Wounded by sin and the casual cruelty of others, and powerless to overcome our own hardness of heart.
But there is one who cares enough about suffering to do something about it.
As Jesus sees a man suffering and alone, abandoned on life’s journey, he does not pass by on the other side of the road.
He comes down from Heaven to heal us, His mercy attracted by our misery.
And if we allow Him to approach, Jesus lovingly washes and bandages our wounds.
Then, like the Good Samaritan, he brings us to an inn and pays well for our stay, saying to the innkeeper: “Take care of him, my beloved one.”
That inn is the Church.
We are here because Jesus has rescued us and brought us here.
Now, as we are healed by His mercy, Jesus asks us to take care of others.
We who call this inn our home are to become innkeepers ourselves.
Jesus brings us His beloved poor, the sick, the suffering, the depressed, the abandoned.
It might be a family member with cancer.
It might be a friend struggling with depression, or a stranger on the street.
Every person who comes into our lives is our neighbor, and Jesus, the Good Samaritan, entrusts them to our care.
Today, at this Holy Mass, ask Jesus for the grace to be good neighbors.
We are good neighbors when we dare to approach someone in need, putting to death our habits of self-protection and reaching out to them.

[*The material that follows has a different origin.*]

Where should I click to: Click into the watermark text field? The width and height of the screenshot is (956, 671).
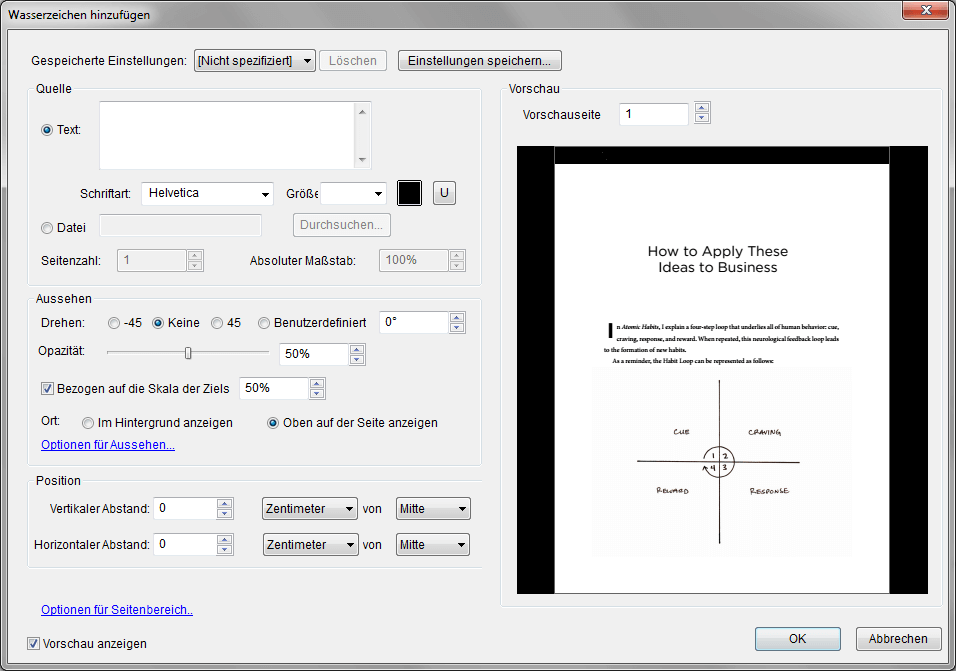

We are good neighbors when we pay a visit or make a phone call to a suffering friend and really listen, giving them our loving care and attention, and doing what we can to provide for their needs.
As we receive the Body of Christ, the sacrament of love, we pray to love others as we have been loved by Him.

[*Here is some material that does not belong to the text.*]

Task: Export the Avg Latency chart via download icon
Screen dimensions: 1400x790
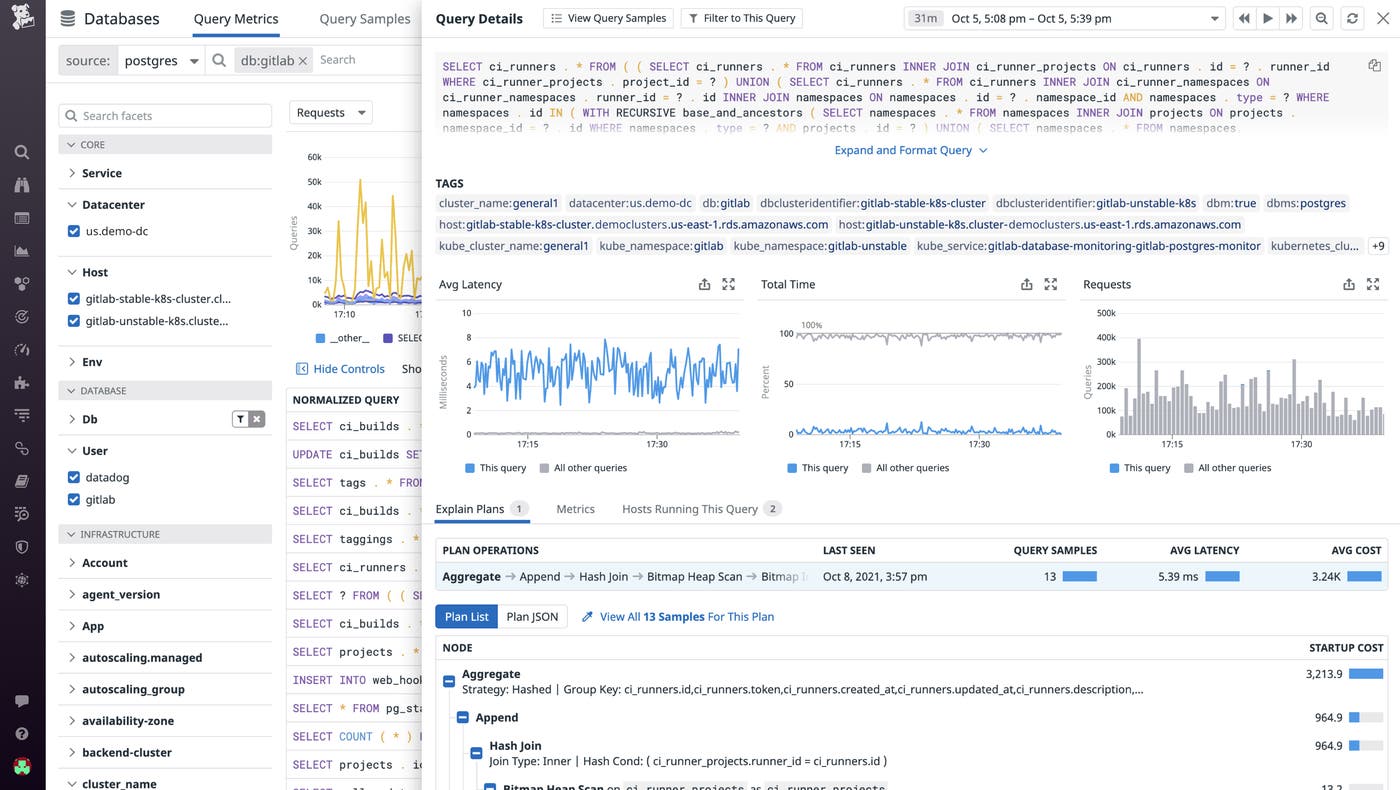Action: pyautogui.click(x=704, y=284)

For it is by loving that we repay the gift of love, which heals our wounds.
Jesus promises, “Whatever you did for one of these least brothers of mine, you did for me.”
And on the last day, when the dead are raised, and death and illness and suffering are no more, we shall hear Him say:
“‘Come, you who are blessed by my Father. Inherit the kingdom prepared for you from the foundation of the world.”